The 2009 DVD reinstates around two and a half minutes of footage back into the movie, which contradicts an earlier claim by director Mihalka that the film had been trimmed by 8–9 minutes. It has been argued that the so-called uncut DVD still has some sequences missing, particularly the double-impalement of Mike and Harriet which the director recalls filming. It is thought that the remaining footage appears to be composed of expository scenes, such as dialogue and other non-violence related material. This is given credence by the fact that Mihalka gave his seal of approval to this release, and a written introduction by him precedes the beginning of the special edition DVD, stating that this version was the way that the film was meant to be seen.

The pay-cable service ONTV is believed to have shown the entire uncut version in 1982, the only time it was seen publicly until 2009.

Release

Critical reception

The movie grossed $6,000,000 at the United States box office upon its theatrical release on February 11, 1981. The movie has a large cult following, and fans of the horror genre now consider it a classic. Critically, My Bloody Valentine received mixed reviews. On Rotten Tomatoes it stands with a 40% critics' rating with an average rating of 4.7/10.[5]

In a March 30, 2007 issue of Entertainment Weekly, the film was ranked 17 in a list of guilty pleasures, listed among such films as Dawn of the Dead and Escape from New York, and called "the most criminally underappreciated of the slasher genre." Popular filmmaker Quentin Tarantino called it his all-time favorite slasher film.[6]

Home media releases

My Bloody Valentine was released to both videotape and LaserDisc in the 1980s. In the United Kingdom, the original pre-certificate video release contained an extra four seconds in the sequence where the killer escapes by cutting off his arm; however, the 1989 release was identical to the R-rated version. Rumours were rife that the film had been issued uncut in the East Asian market, most notably Japan; however, director Mihalka denies the possibility of this.

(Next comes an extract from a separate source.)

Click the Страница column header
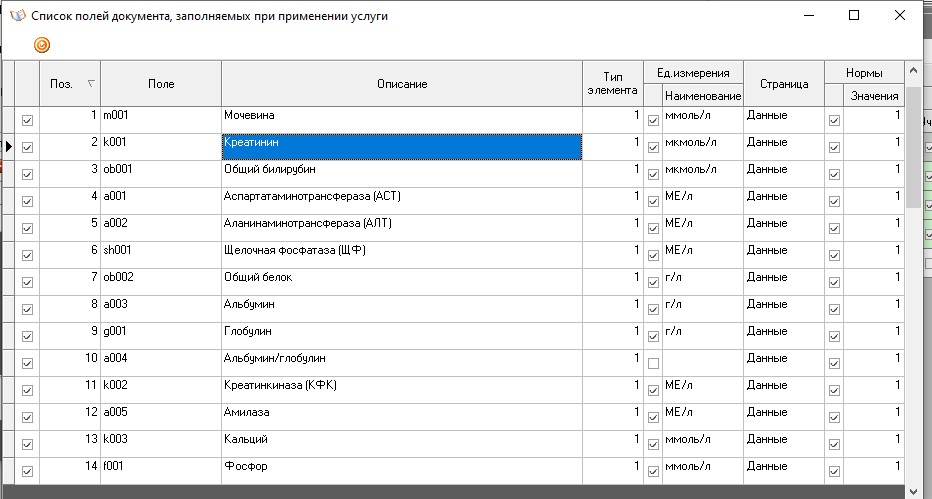Viewport: 932px width, 499px height. coord(783,84)
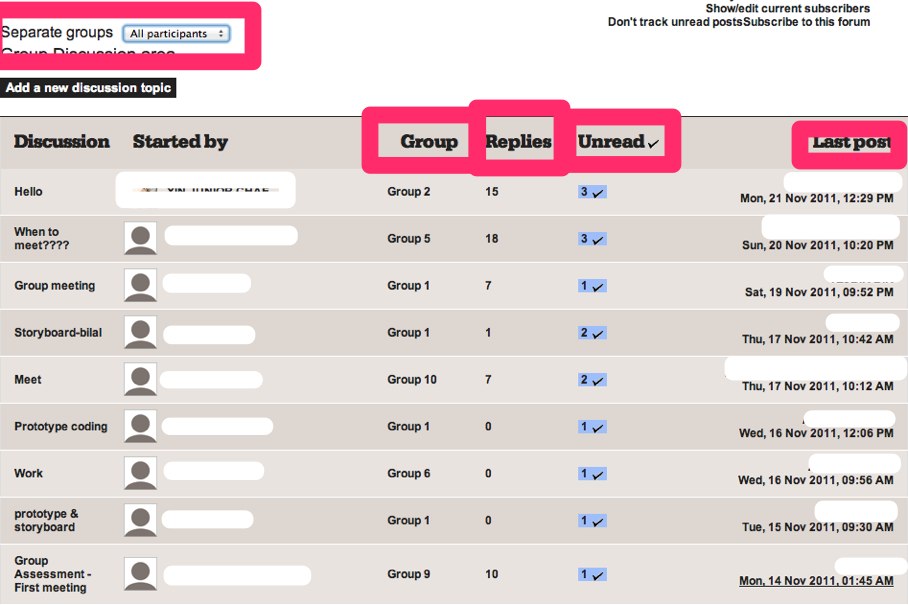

With the advent of DVD, My Bloody Valentine has been released three times. The original disc is a bare-bones release without any additional features. This same disc was re-issued as a DVD double bill with April Fool's Day in March 2008. Both discs were supplied by Paramount. The third and most recent DVD release was issued on January 13, 2009, the same week as the remake was released in theatres. This version integrates the cut footage back into the film and features two featurettes and optional introductory sequences to the previously missing murder sequences. Two featurettes are also included. Director Mihalka, cast members Lori Hallier, Neil Affleck, Helene Udy and Carl Marotte, composer Paul Zaza and make-up artists Thomas Burman and Ken Diaz are all involved.

Remake

On January 16, 2009, shortly after the uncut version of the film was released, a remake titled My Bloody Valentine 3D was released in theaters.

Popular culture

The pop-punk band Good Charlotte has a song of the same title.